Et c'est ainsi que le cinéma se meurt. Lentement mais sûrement, la pellicule se vide de toute émotion et de toute substance. Et l'extrême finesse des grands films de l'âge d'or d'Hollywood disparaît, laissant place à une formidable bouse à 100 millions de dollars. Car oui, Damien Chazelle a bien déposé de gros étrons plaqués or devant les tombes de Frank Borzage, Gloria Swanson, Buster Keaton, Charlie Chaplin, Al Jolson, King Vidor... Qui n'avaient pourtant rien demandé en retour. Et surtout pas qu'on foire de façon totale un hommage (?) à une période magique du cinéma américain.
Pour rappel, des gens talentueux ont réalisé Titanic avec le même budget.
Babylon sombre dès le début, avec une séquence d'ouverture ratée dans laquelle un éléphant défèque longuement sur la tête d'un personnage. Elle préfigure bien de façon métaphorique ce que va être le film : 189 minutes remplies de matières fécales irritantes pour les yeux, les oreilles et l'âme.
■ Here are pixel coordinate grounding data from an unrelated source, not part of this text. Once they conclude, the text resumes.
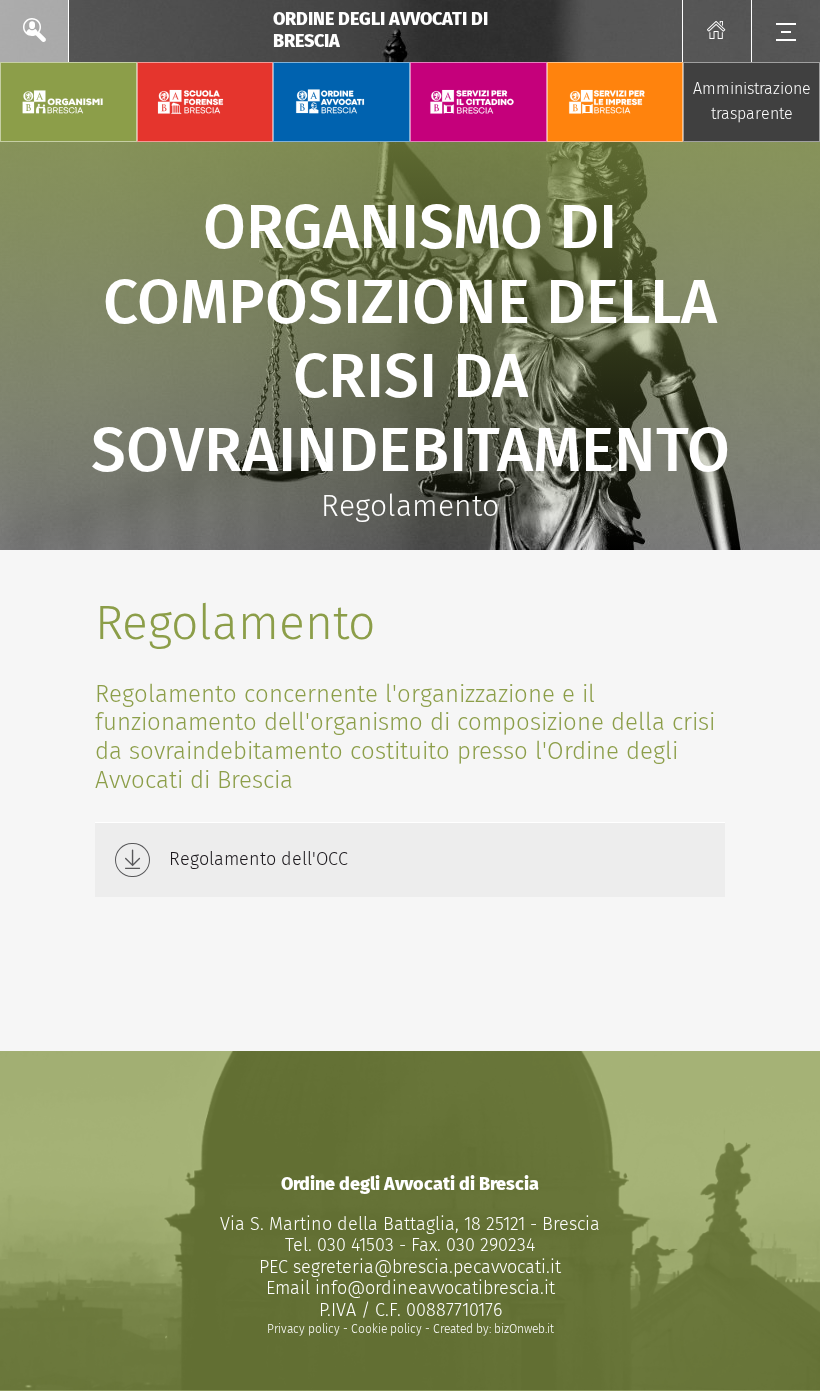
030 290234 (488, 1245)
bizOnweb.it (524, 1329)
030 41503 (353, 1245)
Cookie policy (386, 1329)
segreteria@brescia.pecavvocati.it (427, 1267)
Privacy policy (303, 1329)
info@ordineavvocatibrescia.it (435, 1288)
Alors oui certaines personnes ont du vraiment s'amuser et prendre du plaisir à faire ce film comme le directeur de la photo, la chef costumière ou encore les millions de figurants qui occupent l'écran à longueur de plan et qu'il a fallu nourrir et abreuver pendant des semaines.
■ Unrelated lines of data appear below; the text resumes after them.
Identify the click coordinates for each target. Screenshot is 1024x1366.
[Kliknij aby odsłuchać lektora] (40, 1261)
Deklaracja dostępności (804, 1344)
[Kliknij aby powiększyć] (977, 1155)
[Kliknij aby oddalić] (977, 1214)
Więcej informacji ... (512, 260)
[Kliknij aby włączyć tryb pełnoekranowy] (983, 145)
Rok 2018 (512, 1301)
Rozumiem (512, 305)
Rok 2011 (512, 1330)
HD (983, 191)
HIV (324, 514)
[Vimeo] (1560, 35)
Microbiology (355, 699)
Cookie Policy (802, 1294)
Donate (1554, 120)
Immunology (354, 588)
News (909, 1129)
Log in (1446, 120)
Le spectateur quand à lui est laissé à distance de la fête. On lui demande d'admirer la qualité de la lumière, la beauté d'un panoramique ou la fluidité d'un travelling.
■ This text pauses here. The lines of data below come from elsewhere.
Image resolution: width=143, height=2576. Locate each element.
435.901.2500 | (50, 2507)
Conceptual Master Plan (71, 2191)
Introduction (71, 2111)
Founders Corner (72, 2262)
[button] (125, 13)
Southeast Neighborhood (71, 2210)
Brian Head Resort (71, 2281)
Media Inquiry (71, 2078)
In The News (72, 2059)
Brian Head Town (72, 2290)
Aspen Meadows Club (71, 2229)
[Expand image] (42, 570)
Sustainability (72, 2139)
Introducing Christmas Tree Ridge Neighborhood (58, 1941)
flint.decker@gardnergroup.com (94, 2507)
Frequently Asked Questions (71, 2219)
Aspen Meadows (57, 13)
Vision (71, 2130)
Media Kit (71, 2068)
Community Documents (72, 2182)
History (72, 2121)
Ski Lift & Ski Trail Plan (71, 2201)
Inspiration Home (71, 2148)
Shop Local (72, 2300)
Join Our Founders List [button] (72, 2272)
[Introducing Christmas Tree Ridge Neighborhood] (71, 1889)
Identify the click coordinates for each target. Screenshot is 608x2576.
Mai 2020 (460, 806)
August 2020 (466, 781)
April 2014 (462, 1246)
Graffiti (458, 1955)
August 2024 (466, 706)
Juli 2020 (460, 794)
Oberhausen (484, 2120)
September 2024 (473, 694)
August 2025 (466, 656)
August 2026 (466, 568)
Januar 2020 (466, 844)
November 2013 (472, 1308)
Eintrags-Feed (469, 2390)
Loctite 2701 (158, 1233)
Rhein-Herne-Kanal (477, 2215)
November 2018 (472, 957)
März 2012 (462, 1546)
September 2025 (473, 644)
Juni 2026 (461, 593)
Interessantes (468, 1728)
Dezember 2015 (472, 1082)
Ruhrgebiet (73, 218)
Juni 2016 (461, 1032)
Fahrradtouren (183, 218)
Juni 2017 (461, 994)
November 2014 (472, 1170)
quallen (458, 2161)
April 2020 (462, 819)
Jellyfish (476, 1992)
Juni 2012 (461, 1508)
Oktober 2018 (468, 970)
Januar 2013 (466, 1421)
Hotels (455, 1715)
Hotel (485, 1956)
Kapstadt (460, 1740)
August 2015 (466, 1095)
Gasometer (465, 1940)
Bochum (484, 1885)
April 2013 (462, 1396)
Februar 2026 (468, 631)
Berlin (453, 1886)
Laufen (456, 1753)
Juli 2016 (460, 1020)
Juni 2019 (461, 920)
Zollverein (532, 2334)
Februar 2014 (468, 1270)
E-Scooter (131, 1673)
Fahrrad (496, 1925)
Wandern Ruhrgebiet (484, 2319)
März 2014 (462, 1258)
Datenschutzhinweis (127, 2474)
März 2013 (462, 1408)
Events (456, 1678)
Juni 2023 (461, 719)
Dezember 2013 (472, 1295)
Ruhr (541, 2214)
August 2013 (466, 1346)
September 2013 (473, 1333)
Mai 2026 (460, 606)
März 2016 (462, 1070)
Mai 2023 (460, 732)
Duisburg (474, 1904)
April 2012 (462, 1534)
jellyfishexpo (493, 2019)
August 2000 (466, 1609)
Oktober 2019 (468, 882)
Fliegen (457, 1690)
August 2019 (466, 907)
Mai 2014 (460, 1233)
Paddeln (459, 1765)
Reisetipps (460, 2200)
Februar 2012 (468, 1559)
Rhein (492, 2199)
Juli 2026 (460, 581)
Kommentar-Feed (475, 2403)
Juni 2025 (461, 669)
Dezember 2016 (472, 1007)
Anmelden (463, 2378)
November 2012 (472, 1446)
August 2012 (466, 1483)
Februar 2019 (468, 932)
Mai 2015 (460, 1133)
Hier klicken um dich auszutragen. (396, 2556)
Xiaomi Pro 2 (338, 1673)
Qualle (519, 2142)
Les personnages ? A peine esquissés.
Brad Pitt est réduit à l'état de silhouette toujours pourvu d'un verre de whisky et dispensant un jeu parkinsonien, le minimum syndical, l'air de s'en fiche royalement de tout ce qui pourra bien advenir. A peine a t-on le droit de l'accompagner jusqu'à son final dans la salle de bain. Scène de suicide encore ratée car absolument prévisible, presque mécanique. Le cerveau enregistre ce qu'il vient de se passer et puis hop on repense aux factures à payer.
Margot Robbie danse comme Beyoncé au Grammy Awards, nous sommes en 1928 et ce n'est pas bien grave. Baz Luhrmann l'a déjà fait dans Moulin Rouge mais lui au moins maîtrisait son sujet.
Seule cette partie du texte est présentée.